**Challenge**
Write out the material again with "screenshot" switched to "page" and nothing else changed. Leave the pictures out of your answer.

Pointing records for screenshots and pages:
##############################

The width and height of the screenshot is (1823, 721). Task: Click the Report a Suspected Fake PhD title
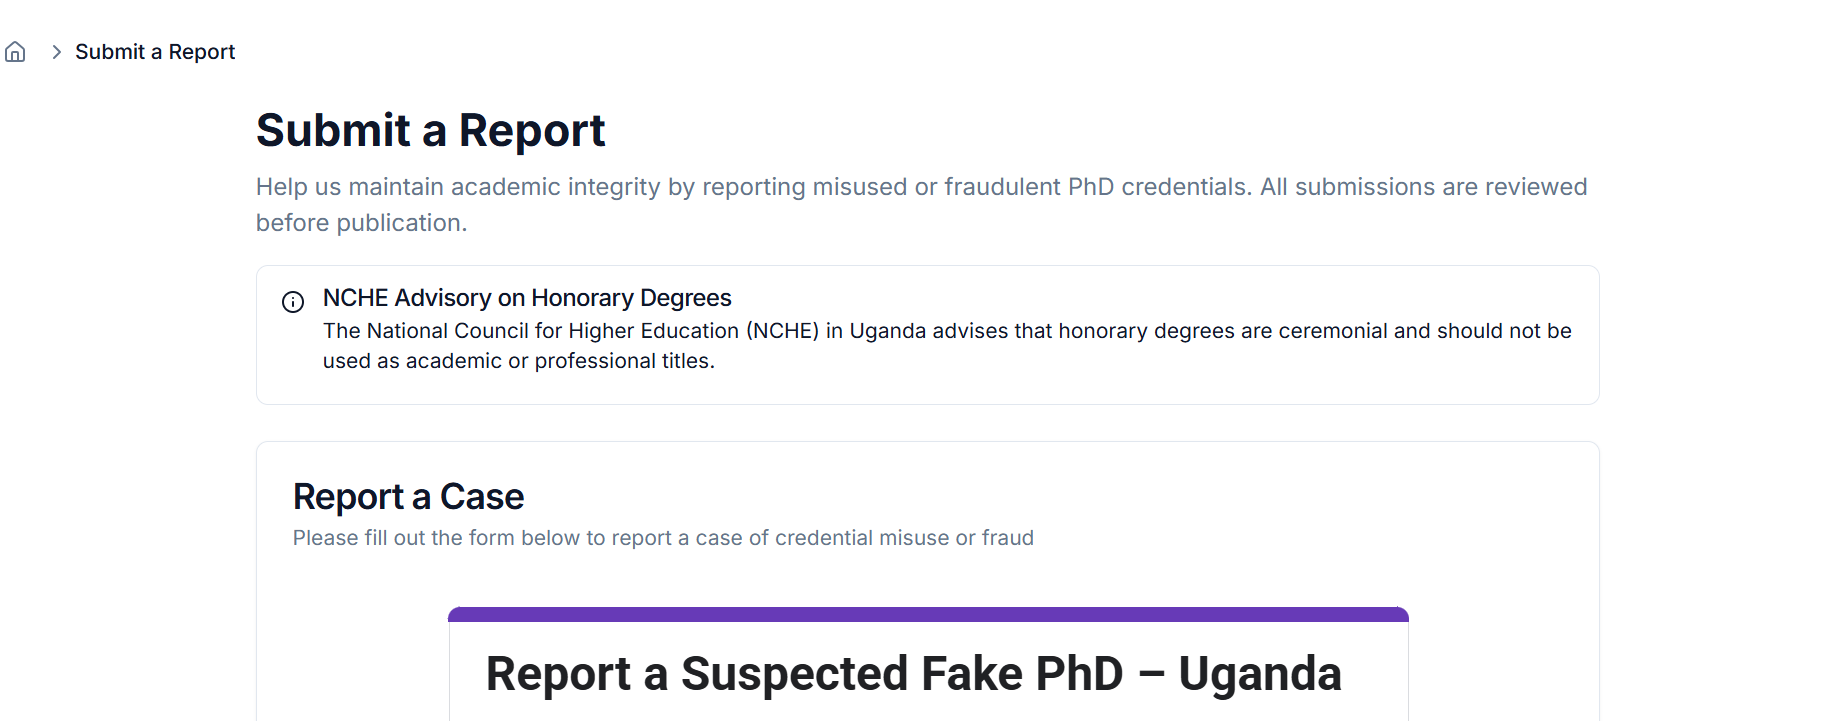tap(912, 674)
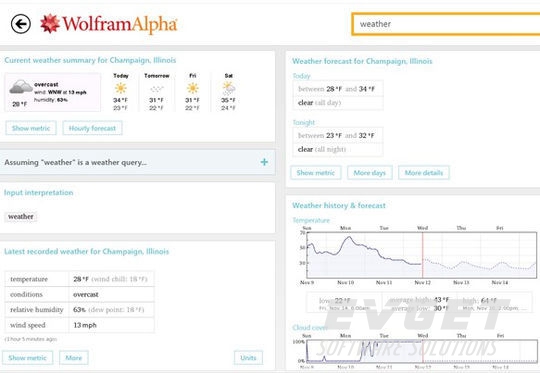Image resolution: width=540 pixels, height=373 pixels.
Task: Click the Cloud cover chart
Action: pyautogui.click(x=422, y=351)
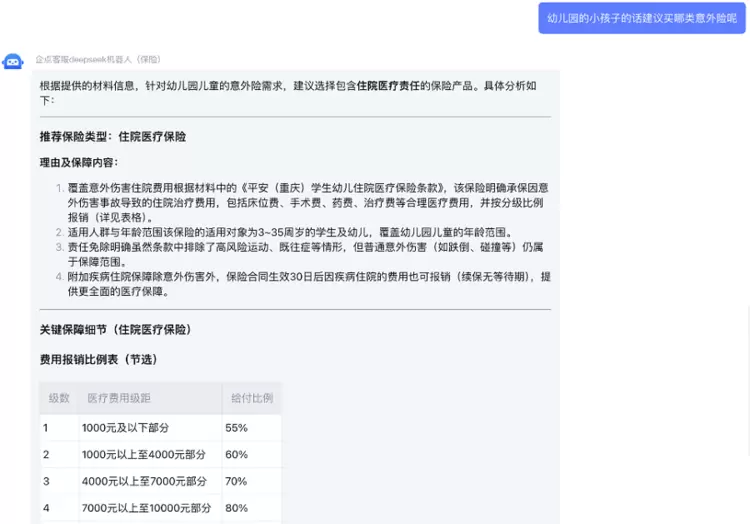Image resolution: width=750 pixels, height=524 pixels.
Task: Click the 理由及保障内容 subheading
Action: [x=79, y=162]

##############################

**Written answer**
The width and height of the page is (1823, 721). Task: Click the Report a Suspected Fake PhD title
tap(912, 674)
Image resolution: width=540 pixels, height=373 pixels.
Task: Click the Cloud cover chart
Action: pyautogui.click(x=422, y=351)
Image resolution: width=750 pixels, height=524 pixels.
Task: Click the 理由及保障内容 subheading
Action: [x=79, y=162]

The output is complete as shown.